--- Begin DATA ROWS ---

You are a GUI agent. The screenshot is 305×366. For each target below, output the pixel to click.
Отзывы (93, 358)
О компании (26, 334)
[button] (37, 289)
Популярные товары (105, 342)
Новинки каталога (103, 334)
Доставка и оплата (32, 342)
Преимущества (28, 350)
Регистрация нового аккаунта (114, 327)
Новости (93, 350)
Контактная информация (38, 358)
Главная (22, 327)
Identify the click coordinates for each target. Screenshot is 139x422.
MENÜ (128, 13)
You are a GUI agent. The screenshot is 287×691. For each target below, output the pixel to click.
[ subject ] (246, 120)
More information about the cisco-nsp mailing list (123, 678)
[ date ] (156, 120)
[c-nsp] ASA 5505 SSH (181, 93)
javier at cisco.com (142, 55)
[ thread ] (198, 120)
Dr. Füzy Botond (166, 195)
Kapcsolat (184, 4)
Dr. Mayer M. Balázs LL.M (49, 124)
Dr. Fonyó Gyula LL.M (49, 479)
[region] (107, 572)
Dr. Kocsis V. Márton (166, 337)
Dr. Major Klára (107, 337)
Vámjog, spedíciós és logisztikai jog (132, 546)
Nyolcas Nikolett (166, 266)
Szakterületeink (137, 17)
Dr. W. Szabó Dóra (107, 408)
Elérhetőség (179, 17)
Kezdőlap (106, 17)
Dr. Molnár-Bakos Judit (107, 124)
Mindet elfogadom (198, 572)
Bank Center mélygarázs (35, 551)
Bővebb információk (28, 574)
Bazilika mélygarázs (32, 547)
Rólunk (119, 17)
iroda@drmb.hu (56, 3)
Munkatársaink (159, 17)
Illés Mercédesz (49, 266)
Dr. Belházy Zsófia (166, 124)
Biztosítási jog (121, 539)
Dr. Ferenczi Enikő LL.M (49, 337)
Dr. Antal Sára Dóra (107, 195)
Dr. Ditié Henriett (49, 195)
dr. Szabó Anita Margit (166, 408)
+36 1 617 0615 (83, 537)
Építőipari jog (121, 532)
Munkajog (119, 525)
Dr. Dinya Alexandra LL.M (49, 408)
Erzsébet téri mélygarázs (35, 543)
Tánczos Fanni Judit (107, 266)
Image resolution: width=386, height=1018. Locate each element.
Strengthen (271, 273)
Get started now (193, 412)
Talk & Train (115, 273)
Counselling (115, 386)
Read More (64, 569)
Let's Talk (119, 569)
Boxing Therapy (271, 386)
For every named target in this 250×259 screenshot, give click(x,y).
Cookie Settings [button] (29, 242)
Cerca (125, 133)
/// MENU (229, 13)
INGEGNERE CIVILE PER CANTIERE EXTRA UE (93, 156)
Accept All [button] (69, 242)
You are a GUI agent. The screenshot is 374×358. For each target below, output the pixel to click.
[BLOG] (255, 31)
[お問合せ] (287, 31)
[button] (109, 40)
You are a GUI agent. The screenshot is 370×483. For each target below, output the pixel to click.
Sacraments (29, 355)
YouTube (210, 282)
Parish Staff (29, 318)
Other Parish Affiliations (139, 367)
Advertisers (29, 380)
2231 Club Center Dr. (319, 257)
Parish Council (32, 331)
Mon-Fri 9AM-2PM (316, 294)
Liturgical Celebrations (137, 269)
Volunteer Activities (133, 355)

--- End DATA ROWS ---

SHORT EXERCISE
Copy the part of the items that opens with the line containing "[region] (107, 572)" and closes with the line containing "Dr. Ditié Henriett (49, 195)", keeping both of those lines and every request. Multiply each coordinate in the answers by 2.55 and round to the nearest whole number, with halves rounded up.

OUTPUT FOR THIS TASK
[region] (273, 1459)
Dr. Kocsis V. Márton (423, 859)
Dr. Major Klára (273, 859)
Vámjog, spedíciós és logisztikai jog (337, 1392)
Nyolcas Nikolett (423, 678)
Szakterületeink (349, 43)
Dr. W. Szabó Dóra (273, 1040)
Elérhetőség (456, 43)
Kezdőlap (270, 43)
Dr. Molnár-Bakos Judit (273, 316)
Mindet elfogadom (505, 1459)
Bank Center mélygarázs (89, 1405)
Bővebb információk (71, 1464)
Bazilika mélygarázs (82, 1395)
Rólunk (303, 43)
iroda@drmb.hu (143, 8)
Munkatársaink (405, 43)
Illés Mercédesz (125, 678)
Dr. Belházy Zsófia (423, 316)
Biztosítási jog (309, 1374)
Dr. Ferenczi Enikő LL.M (125, 859)
Dr. Antal Sára Dóra (273, 497)
Dr. Ditié Henriett (125, 497)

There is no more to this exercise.